━━━ 提示文
すべての存在者を統一する秩序としてのロゴスは,世界を認識し,記述する原理であり,存在と認識に関わる。また『ヨハネ福音書』は,ロゴスを世界の創造原理であるとともに,肉をとりわれわれ人間を至福に導く救済の原理とし,創造と救済の意味を示した。これら哲学と神学の領域にまたがるロゴスの語りを,エックハルトは神学と哲学との一致というモティーフに導かれて考察した。
エックハルトは,神の固有性は四つの超範疇的概念である〈存在〉・〈一〉・〈真〉・〈善〉であるとして神的存在の分析を展開した。彼は一を父,真を子,善を聖霊と神学的に定義し,〈存在〉は一に限定されることにより,存在として言語化され,さらに一が真を生み,両者から善が発出するという関係から,一は出生と創造を生み出す神的生命としての〈存在〉を限定していると理解され,ここにエックハルトの第一命題「存在は神である」が形成される。
著者はラテン語著作とドイツ語説教を駆使して,この第一命題を基盤に,エックハルト思想を〈神学〉として捉え,アナロギア論も含めて思想全体の体系化に挑んだ。
エックハルト知性論の史的分析,彼のtranscendentiaの構造の解明,人間が神に接近する救済論的問題へのアナロギア論の有効性,多くの議論を呼んだ命題「神は知性認識なり」の真意,最高の恩寵としての受肉と人間本性,生むものと生まれるものとの差異性と同一性,スペキエス論と認識論,最後に「神の根底は私の根底,私の根底は神の根底」を「何故なしの生」として明らかにする。
━━━━━━
━━━ データ抜粋
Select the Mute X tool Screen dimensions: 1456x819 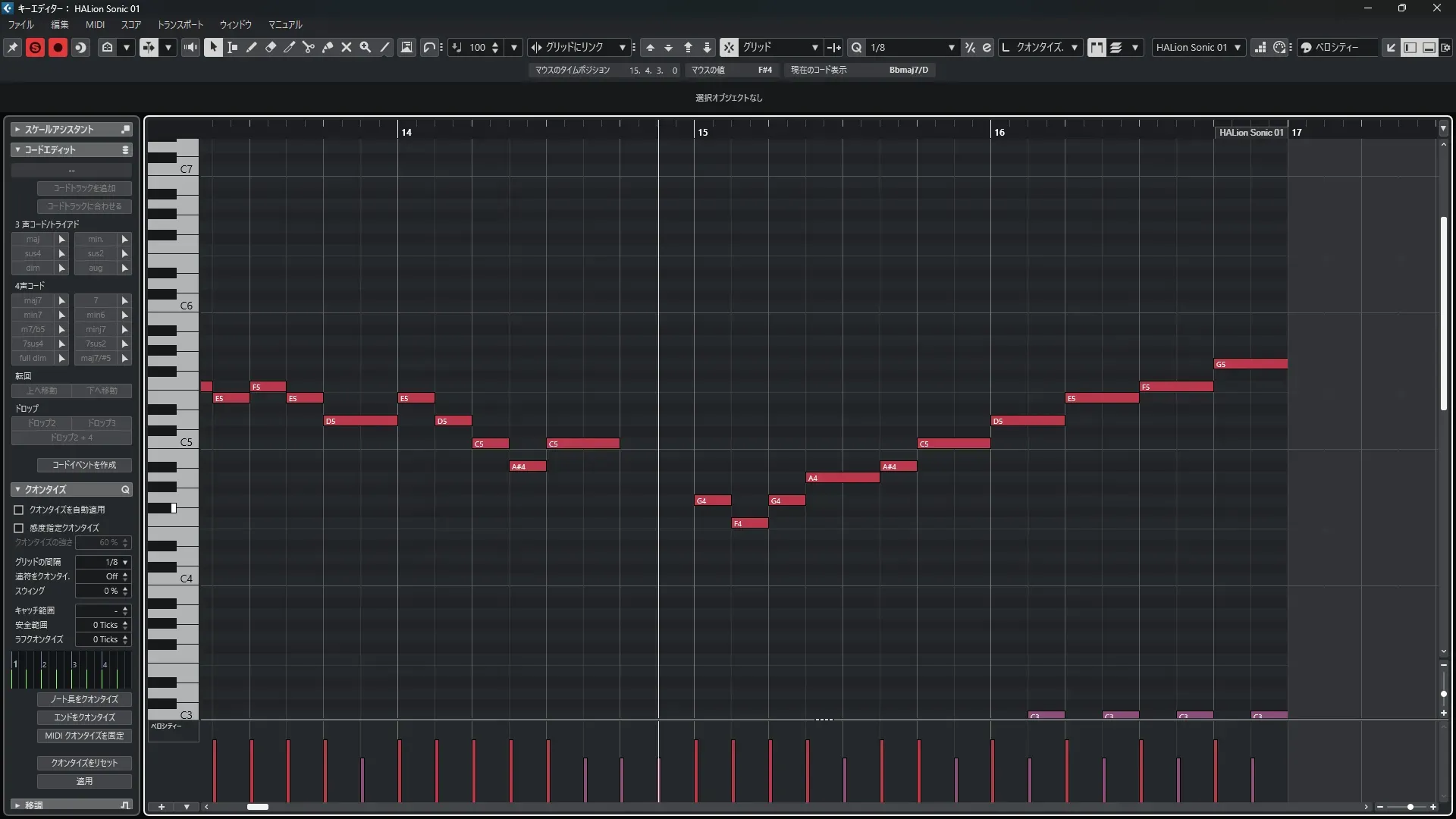click(x=347, y=47)

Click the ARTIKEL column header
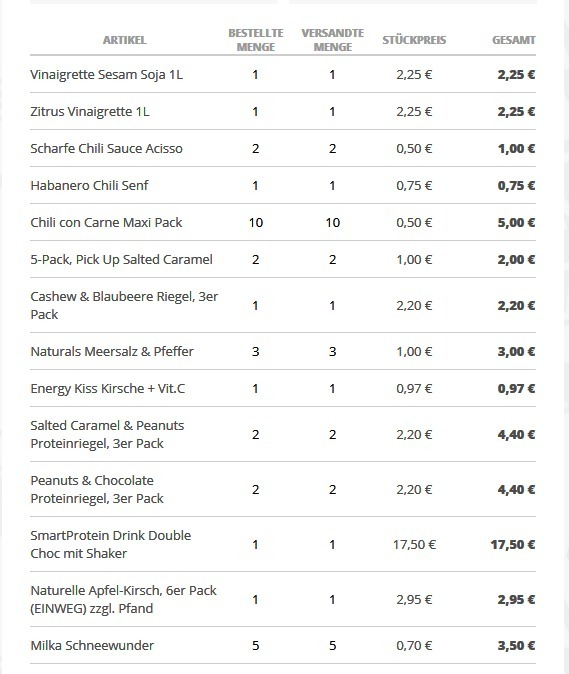click(125, 40)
━━━━━━
提示文の「エックハルトは,神の固有性は」から「しの生」として明らかにする。」までを、一字一句変えずに引用してください。 上の一覧は参照しなくてかまいません。

[出力全文]:
エックハルトは,神の固有性は四つの超範疇的概念である〈存在〉・〈一〉・〈真〉・〈善〉であるとして神的存在の分析を展開した。彼は一を父,真を子,善を聖霊と神学的に定義し,〈存在〉は一に限定されることにより,存在として言語化され,さらに一が真を生み,両者から善が発出するという関係から,一は出生と創造を生み出す神的生命としての〈存在〉を限定していると理解され,ここにエックハルトの第一命題「存在は神である」が形成される。
著者はラテン語著作とドイツ語説教を駆使して,この第一命題を基盤に,エックハルト思想を〈神学〉として捉え,アナロギア論も含めて思想全体の体系化に挑んだ。
エックハルト知性論の史的分析,彼のtranscendentiaの構造の解明,人間が神に接近する救済論的問題へのアナロギア論の有効性,多くの議論を呼んだ命題「神は知性認識なり」の真意,最高の恩寵としての受肉と人間本性,生むものと生まれるものとの差異性と同一性,スペキエス論と認識論,最後に「神の根底は私の根底,私の根底は神の根底」を「何故なしの生」として明らかにする。